[[ Source document open ]]

The carbon-based material graphene can help scientists study liquids more clearly with high-power microscopes.

Details of the advance are reported in Science journal.

Graphene can form a clear "window" to see liquids at higher resolution than was previously possible using transmission electron microscopes.

Liquids had been difficult to view at the same resolution as solids because these microscopes require the liquids to be encapsulated by some material.

Traditionally, silicon nitride or silicon oxide capsules, or liquid cells, have been used. But these are generally too thick to see through clearly.

Now, Jong Min Yuk at the University of California, Berkeley, and colleagues have shown that pockets created by sheets of graphene can be used to study liquids at clear, atomic, resolution using transmission electron microscopes (TEMs).

The researchers used their new graphene-based liquid cell to study the formation of platinum nanocrystals in solution.

With this technique, the team of scientists was able to observe new and unexpected stages of nanocrystal growth as it happened.

They noted how the crystals selectively coalesced and modified their shape.

Graphene consists of a flat layer of carbon atoms tightly packed into a two-dimensional honeycomb arrangement.

Because it is so thin, it is also practically transparent. The unusual electronic, mechanical and chemical properties of graphene at the molecular scale promise numerous applications.

Its discoverers, Andre Geim and Konstantin Novoselov from Manchester University, were awarded the Nobel Prize for Physics in 2010.

[[ Source document closed ]]
[[ Exercise data open ]]

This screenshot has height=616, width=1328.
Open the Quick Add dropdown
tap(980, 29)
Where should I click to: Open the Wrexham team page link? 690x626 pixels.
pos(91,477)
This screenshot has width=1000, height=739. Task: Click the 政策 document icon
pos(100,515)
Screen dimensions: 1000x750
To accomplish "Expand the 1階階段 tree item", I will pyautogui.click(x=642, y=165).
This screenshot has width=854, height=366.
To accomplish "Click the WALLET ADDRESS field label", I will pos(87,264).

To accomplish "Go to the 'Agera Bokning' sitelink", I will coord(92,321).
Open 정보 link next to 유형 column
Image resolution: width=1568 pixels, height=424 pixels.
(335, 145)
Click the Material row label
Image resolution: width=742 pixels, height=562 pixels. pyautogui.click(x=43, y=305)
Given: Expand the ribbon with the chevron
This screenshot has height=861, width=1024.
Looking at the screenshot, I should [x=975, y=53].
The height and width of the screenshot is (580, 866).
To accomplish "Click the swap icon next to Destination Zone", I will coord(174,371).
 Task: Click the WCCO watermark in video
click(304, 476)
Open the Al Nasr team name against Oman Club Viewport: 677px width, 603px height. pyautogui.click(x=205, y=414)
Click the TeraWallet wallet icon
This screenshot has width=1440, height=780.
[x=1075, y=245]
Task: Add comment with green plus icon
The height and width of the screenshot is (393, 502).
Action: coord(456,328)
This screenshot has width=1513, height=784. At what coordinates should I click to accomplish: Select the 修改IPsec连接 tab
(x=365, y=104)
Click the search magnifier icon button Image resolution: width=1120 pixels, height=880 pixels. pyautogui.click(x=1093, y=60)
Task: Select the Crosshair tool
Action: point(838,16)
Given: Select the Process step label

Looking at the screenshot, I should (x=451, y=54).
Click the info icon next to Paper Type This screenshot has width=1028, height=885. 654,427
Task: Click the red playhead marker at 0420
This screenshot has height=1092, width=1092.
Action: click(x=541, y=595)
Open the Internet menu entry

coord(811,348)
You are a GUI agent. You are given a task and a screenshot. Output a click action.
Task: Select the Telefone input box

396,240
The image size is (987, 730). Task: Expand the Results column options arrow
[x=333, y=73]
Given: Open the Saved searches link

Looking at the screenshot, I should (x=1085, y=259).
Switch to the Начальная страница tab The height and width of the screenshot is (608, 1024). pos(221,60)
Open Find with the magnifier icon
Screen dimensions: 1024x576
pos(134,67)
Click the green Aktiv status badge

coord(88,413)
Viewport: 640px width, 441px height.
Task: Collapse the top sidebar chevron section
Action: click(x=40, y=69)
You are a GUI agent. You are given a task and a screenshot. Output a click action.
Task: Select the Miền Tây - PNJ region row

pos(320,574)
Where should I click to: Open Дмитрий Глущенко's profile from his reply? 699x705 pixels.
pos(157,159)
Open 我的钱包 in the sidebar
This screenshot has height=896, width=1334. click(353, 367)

[[ Exercise data closed ]]

▶ _Task requirements_:
- A) In the graphene microscopy article, what materials have traditionally been used for liquid cells?
- B) Continue the article about graphene liquid cells for electron microscopy from where it stops.

▶ _Answers below_:
- A) Silicon nitride or silicon oxide.

- B)
Continue reading the main story

Graphene

  • Graphene is a form of carbon that exists as a sheet, one atom thick
  • Atoms are arranged into a two-dimensional honeycomb structure
  • Identification of graphene announced in October 2004
  • About 100 times stronger than steel and conducts electricity better than copper
  • About 1% of graphene mixed into plastics could turn them into electrical conductors
  • Analogous to millions of unrolled nanotubes stuck together

The technique described by Mr Yuk and colleagues might enable scientists to study other physical, chemical, and biological phenomena that take place in liquids on the nanometre scale.

"Their approach opens new domains of research in the physics and chemistry in the fluid phase in general," said Christian Colliex, from the Universite Paris Sud in France, who was not involved with the research.

In another paper published in this week's Science magazine, researchers from the US and Spain report that the stress of pressing the tip of an atomic force microscope into a thin film of material can switch the direction of the film's electric charge.

This phenomenon, called "flexoelectricity", could be harnessed to improve memory in electronic devices.

It could achieve this by allowing digital bits of information to be written mechanically but read electrically - which would use less power.

The process has been likened to a nanoscale typewriter - mechanically "writing" changes in the direction of electric charge.